Being closer to the art, even in an admin capacity, made me realise I had been building the right skills the whole time. I just needed to move closer to the art.
“I realised I was meeting people every day who did the kind of job I wanted.”
I then also supported the delivery of the club night, taking my knowledge from my time as Admin Assistant for the Barbican’s Operations team and creating a link with the creative producing team. After that first club night, I got a taxi to Victoria station and waited for the first train back to Brighton, exhausted but feeling I’d made a move in the right direction.
From the moment I started, my first line manager Freda always supported my development and interest in other areas of the building. I’m very grateful to have had such a supportive person give me my first step in the door and also support me moving onwards too. I know that’s rare, but so valuable, and it built a confidence in me to keep moving towards what I wanted.
I’d say prioritise relationships with people you work with who want to support you in your journey, even if they aren’t doing your dream job.

Grace with a poster for the Young Barbican Takeover
This is the gap I think about constantly in my current role, which is partly why I ended up helping deliver the Young Barbican Takeover Festival – an event built by and for young artists and audiences.
What’s obvious from talking to the people who come is that they don’t just want opportunities listed on a noticeboard. They want somewhere to go that doesn’t ask anything of them yet: no pressure to buy a ticket, subscribe, or already have a portfolio worth showing. Just a place to be around other creative people while you work out who you are.
A recent Roundhouse report found nearly nine in ten young people feel their chances to connect with others in person are shrinking. I believe that gap is also a career gap: fewer informal spaces means fewer accidental breaks, fewer people who happen to know someone who’s hiring, fewer chances to find out an industry exists before you’ve ruled yourself out of it.

Attendees at a Barbican event
At the Barbican, we’ve expanded free Young Barbican membership to everyone under 30, with future plans for monthly Young Barbican nights built around more access and more to do each visit.

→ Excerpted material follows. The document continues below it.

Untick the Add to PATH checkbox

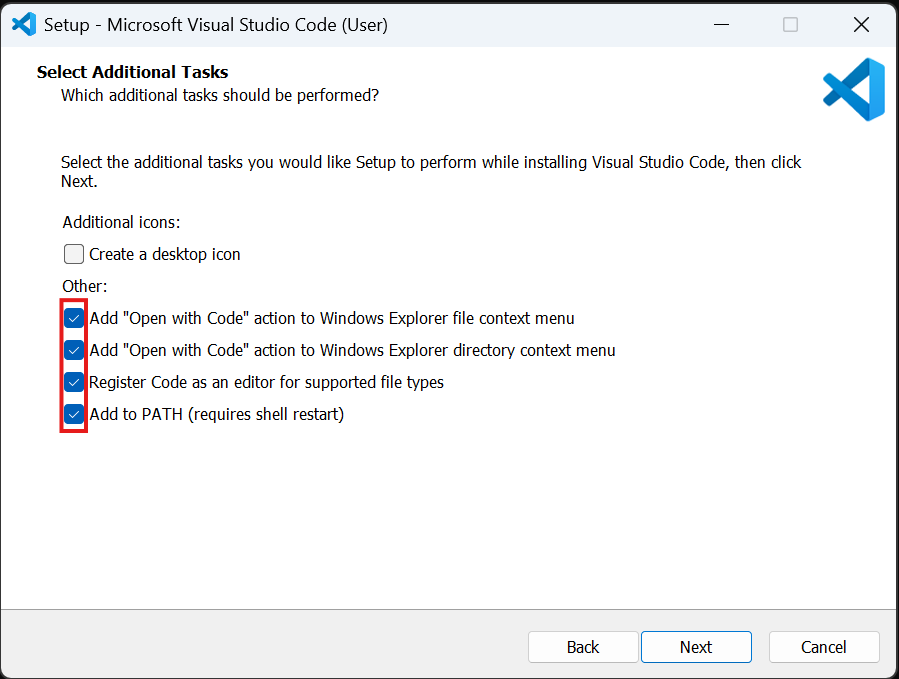coord(74,414)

We’re also entering a listening phase – working with partners and gathering ideas and thoughts from young people we work with, in the industry and who live locally – to make sure what we build next is actually created by the people it’s for.

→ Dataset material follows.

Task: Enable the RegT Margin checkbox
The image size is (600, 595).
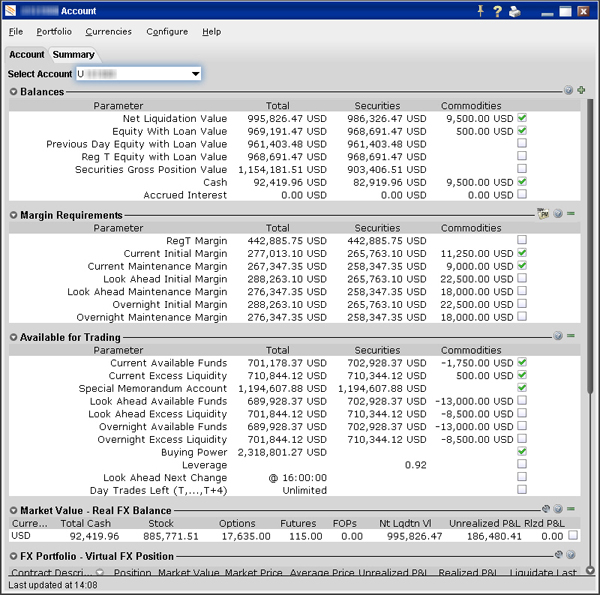Action: 522,241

What I wish I knew at 22 is that you have power over your career. Seek out the people who see you and want to support you. Find yourself in rooms and meetings where you don’t know what’s going on and aim to understand it when you leave. Take advantage of being young and inexperienced; use your ignorance to ask questions. No one expects you to know anything, so don’t pretend you do.
“Find freedom in the awkward in-between parts of your career.”
And for those who don’t feel like a real creative, or are afraid to show up alone, remember you have full control over who you are or who you present to the world. There is so much pressure to pigeonhole yourself as a certain type of creative.
When you go alone to things, you can decide who you are for that night. Maybe one night you’re a visual creative, maybe the next night a musician. Being alone in those spaces gives you power over your identity for the night. Switch it up, decide on the day which creative muscle to flex, and see how the people you meet change and evolve as you figure out what kind of creative you want to be.
If you’re starting out in the creative industry right now, my honest advice is: go to the things that don’t ask anything of you yet. The free nights, the open festivals, the spaces designed to let you just be in a room with other creative people. That’s where the unplanned part of a career usually starts. Find freedom in the awkward in-between parts of your career. It’s where mine started too.